The Wilmington Board of Adjustment voted to grant two variances for a convenience‑store and fuel redevelopment at 4945 University Drive and 524 South College Road on May 28, approving removal of a specimen tree and a reduced setback for a pickup window with conditions.
Staff told the board the properties are zoned office and institutional and the site includes a vacated retail building. The applicant sought relief from two provisions of the land development code: section 18‑316 (specimen tree preservation) to remove a 32‑inch longleaf pine that sits within a 35‑foot‑wide access easement, and section 18‑205 (drive‑through setback) to allow a 138‑foot setback for a pickup‑only “fly‑through” window rather than the 200‑foot minimum from a residential district.
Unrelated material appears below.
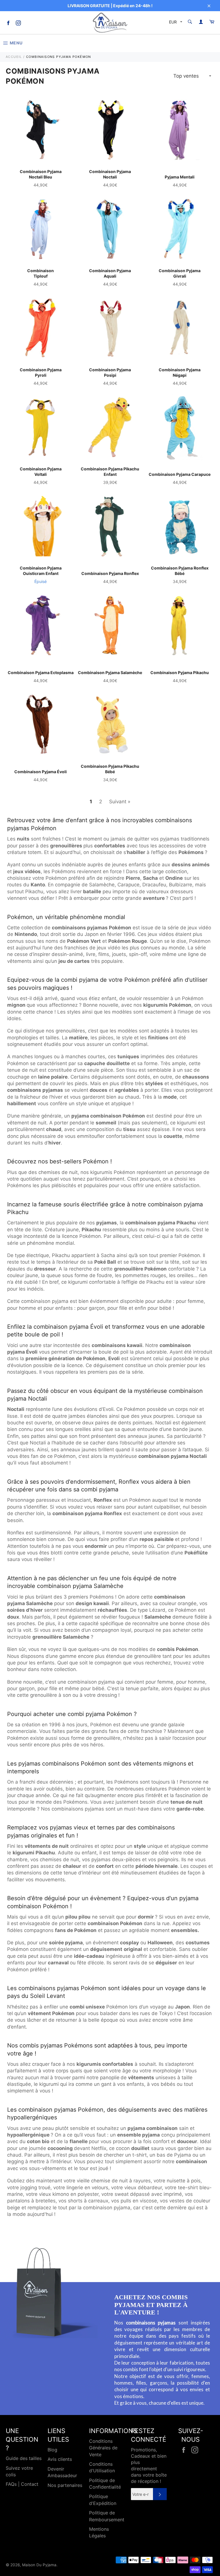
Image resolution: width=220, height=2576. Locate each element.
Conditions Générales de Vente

The applicant’s attorney, Sam Frank, said the easement’s narrow width and the tree’s large critical root zone make the parcel unusable for its intended access function and that adjacent landowners refused alternative easements. Frank also described the proposed reuse as a Wawa convenience store with fuel sales and said the developer positioned the pickup window as far from the residential zone as feasible while proposing a 10‑foot buffer, a six‑foot privacy fence and an 8‑foot tree/shrub screen.
Everett Jones, the applicant’s arborist from Bartlett Tree Experts, testified that excavation and grading into the tree’s structural critical root zone would likely damage key roots and could compromise the tree’s stability: “I would not recommend that we breach that portion of the structural critical root zone,” he said, explaining that only methods that effectively bridge roots would preserve viability.
Board members weighed the arborist’s assessment against traffic‑safety and access concerns. Staff noted a traffic analysis indicating about 40 percent of weekday AM peak trips would use the University Drive access, and recommended conditions should the board grant variances, including that dumpsters not be located between any building or canopy and College Road and that tree mitigation follow the land development code.
A board member moved to approve both variance requests with the staff‑recommended condition on dumpster placement and standard mitigation requirements; a second was recorded. One board member opposed the motion. The motion passed 4–1.
What happens next: the approvals are conditioned on the mitigation and site plan clarifications noted in the staff report and will require additional technical review (PTRC) and compliance checks as the applicant finalizes building plans.